Robert Grant – Dr. Robert Grant and his colleagues enrolled their first volunteers in an international preexposure prophylaxis trial designed to determine whether potent antiretroviral therapy can be use to prevent HIV infection in high-risk individuals. This work has garnered supported from both the National Institutes of Health and the Bill and Melinda Gates Foundation. I believe this is one of the most important clinical HIV prevention trials underway. The Grant lab also focused on the remarkable but vexing ability of HIV to rapidly mutate. Their studies identified a new player, APOBEC3C, that enhances this mutation frequency. Unlike its cousin, APOBEC3G, the 3C protein exerts little or no anti-HIV activity, but instead mediates non-lethal mutations that may speed immune escape or the acquisition of drug resistance.
Eric Verdin – Dr. Dwayne Bisgrove in the Verdin laboratory performed fascinating studies showing how HIV Tat usurps a key cellular kinase complex termed P-TEFb to promote HIV replication. Tat brings this kinase to the HIV LTR where it modifies bound polymerase resulting in extremely high-level production of viral RNAs. These studies illustrate how Tat recruits P-TEFb out of an inactive complex and further prevents the docking of this potentially active kinase with a second cellular protein called BRD4. The insights gleaned from these basic studies could ultimately provide new approaches for blocking Tat action.
Melanie Ott – Dr. Hye-Sook Kwon in the Ott laboratory has produced exciting data detailing a new mechanism through which HIV promotes a state of chronic immune activation. Such activation is now thought to play a central role in HIV disease progression. Drs. Kwon and Ott have found that the HIV Tat protein blocks a cellular pathway responsible for the inactivation of the NF-kB transcription factor. These effects of Tat result in a prolonged NF-kB–driven
transcriptional response and a sustained state of immune activation.

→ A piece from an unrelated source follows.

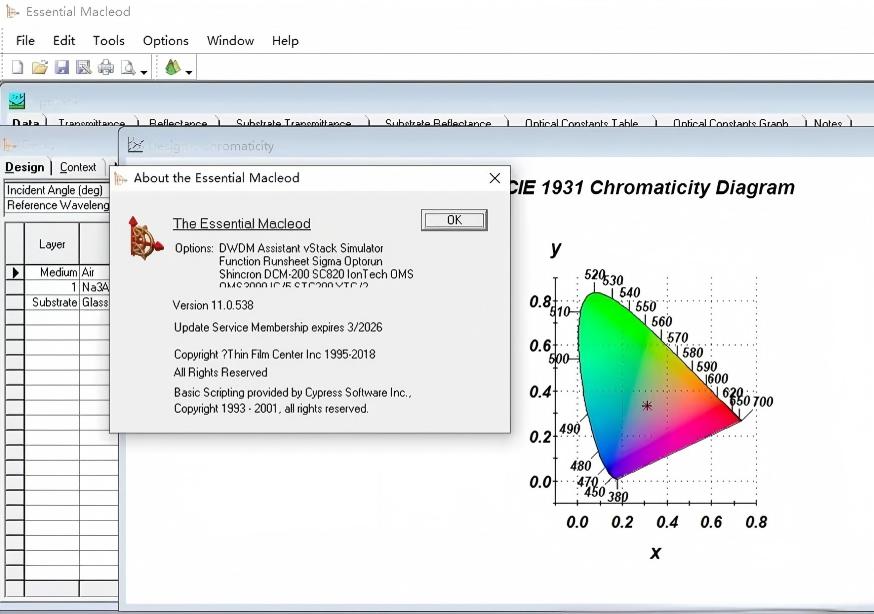Click the Save As toolbar icon

click(x=86, y=66)
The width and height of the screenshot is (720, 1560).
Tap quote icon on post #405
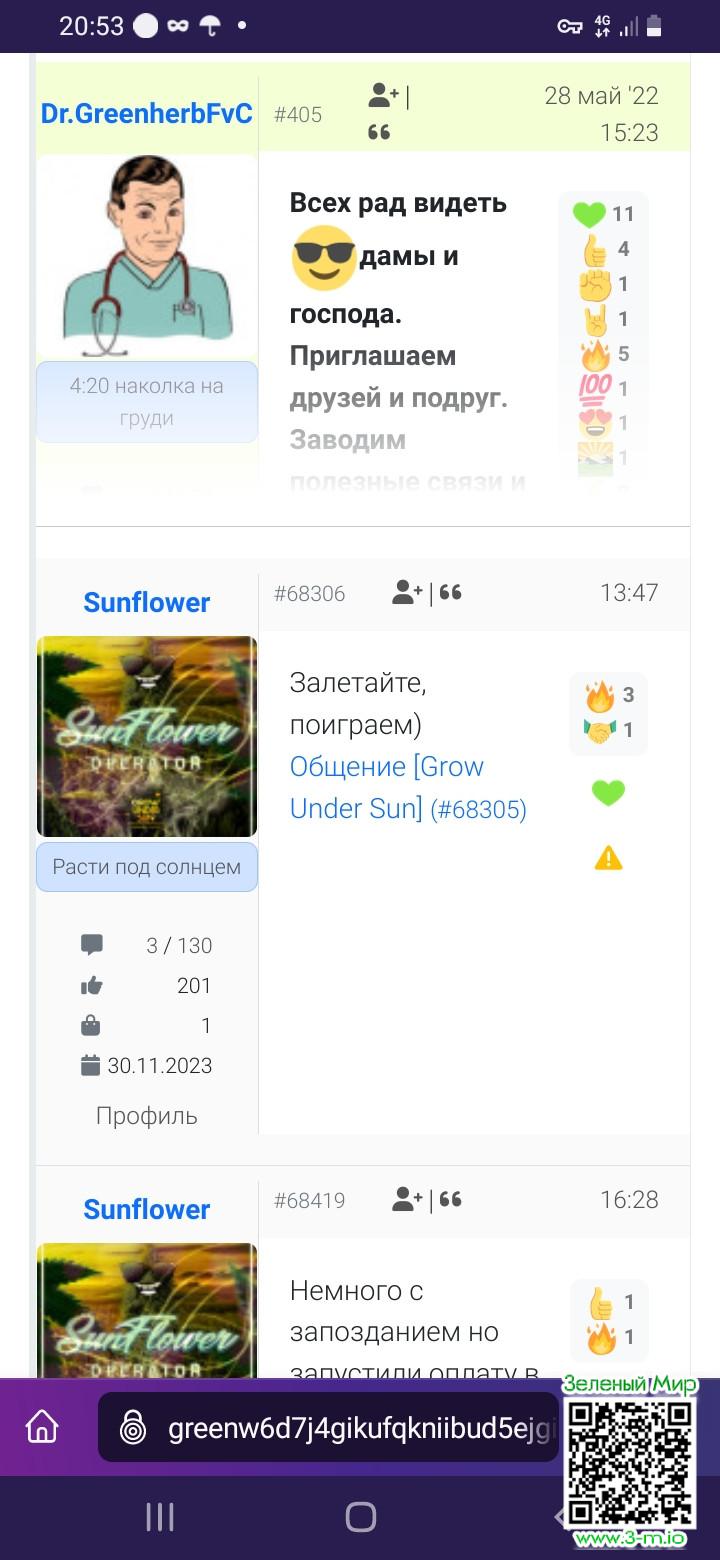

Warner Greene – Dr. Marielle Cavrois and Jason Neidleman explored the fundamental mechanism underlying the ability of dendritic cells to surreptitiously transfer intact HIV virions to interacting CD4 T cells without themselves becoming productively
infected with the virus. The widely accepted model for this process termed trans-infection posited that these virions were taken
up and hidden in internal vesicles within the dendritic cells prior to exocytic transfer to CD4 T cells. This mechanism was dubbed the
“Trojan Horse” model of HIV trans-infection. However, our studies reveal that virions on the cell surface are the principal
mediators of trans-infection. These findings argue that HIV virions “surf” along the external plasma membrane to the site of T
cell contact before CD4 T cell transfer. As such, attachment inhibitors and neutralizing antibodies could greatly curb HIV
trans-infection.
In summary, investigations within GIVI continue to be exciting and productive. I could not be more proud of the many investigators, postdoctoral fellows, research associates, and students who day-in and day-out are diligently exploring the biology of HIV while at the same time creating a unique environment ripe for discovery and collaboration.